Task brief: Print the lines of the listing below verbatim, starting with the line that contains "Open the rainbow color wheel picker" and going on through the end of the listing.

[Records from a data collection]
----

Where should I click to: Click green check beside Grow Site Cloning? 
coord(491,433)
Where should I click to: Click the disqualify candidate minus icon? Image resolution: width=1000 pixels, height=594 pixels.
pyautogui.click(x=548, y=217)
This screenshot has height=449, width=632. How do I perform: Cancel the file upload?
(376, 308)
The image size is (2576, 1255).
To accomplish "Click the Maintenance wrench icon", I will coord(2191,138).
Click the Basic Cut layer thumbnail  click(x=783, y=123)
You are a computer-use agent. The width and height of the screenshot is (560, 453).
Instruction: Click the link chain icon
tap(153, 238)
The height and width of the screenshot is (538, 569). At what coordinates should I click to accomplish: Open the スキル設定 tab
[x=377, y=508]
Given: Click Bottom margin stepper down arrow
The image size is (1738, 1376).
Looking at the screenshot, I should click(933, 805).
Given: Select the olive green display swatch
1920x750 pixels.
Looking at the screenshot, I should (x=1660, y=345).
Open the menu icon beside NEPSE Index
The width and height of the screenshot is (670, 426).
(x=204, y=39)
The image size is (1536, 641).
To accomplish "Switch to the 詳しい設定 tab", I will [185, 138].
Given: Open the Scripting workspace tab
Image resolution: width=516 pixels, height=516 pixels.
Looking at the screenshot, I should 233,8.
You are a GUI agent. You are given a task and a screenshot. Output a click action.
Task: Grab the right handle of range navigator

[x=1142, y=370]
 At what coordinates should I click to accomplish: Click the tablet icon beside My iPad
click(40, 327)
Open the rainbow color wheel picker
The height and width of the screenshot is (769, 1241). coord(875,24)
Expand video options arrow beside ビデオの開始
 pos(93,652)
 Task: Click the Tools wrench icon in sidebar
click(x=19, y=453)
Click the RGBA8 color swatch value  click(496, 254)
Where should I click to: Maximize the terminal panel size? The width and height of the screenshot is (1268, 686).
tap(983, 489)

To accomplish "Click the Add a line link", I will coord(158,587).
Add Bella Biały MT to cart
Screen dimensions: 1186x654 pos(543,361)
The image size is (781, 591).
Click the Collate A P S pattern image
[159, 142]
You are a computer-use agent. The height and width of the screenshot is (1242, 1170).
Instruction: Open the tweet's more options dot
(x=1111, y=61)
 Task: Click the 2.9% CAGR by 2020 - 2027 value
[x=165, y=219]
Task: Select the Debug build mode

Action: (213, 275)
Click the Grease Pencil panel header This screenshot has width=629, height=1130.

----

Task solution:
Open the rainbow color wheel picker
The height and width of the screenshot is (769, 1241). coord(875,24)
Expand video options arrow beside ビデオの開始
 pos(93,652)
 Task: Click the Tools wrench icon in sidebar
click(x=19, y=453)
Click the RGBA8 color swatch value  click(496, 254)
Where should I click to: Maximize the terminal panel size? The width and height of the screenshot is (1268, 686).
tap(983, 489)

To accomplish "Click the Add a line link", I will coord(158,587).
Add Bella Biały MT to cart
Screen dimensions: 1186x654 pos(543,361)
The image size is (781, 591).
Click the Collate A P S pattern image
[159, 142]
You are a computer-use agent. The height and width of the screenshot is (1242, 1170).
Instruction: Open the tweet's more options dot
(x=1111, y=61)
 Task: Click the 2.9% CAGR by 2020 - 2027 value
[x=165, y=219]
Task: Select the Debug build mode

Action: (213, 275)
Click the Grease Pencil panel header This screenshot has width=629, height=1130.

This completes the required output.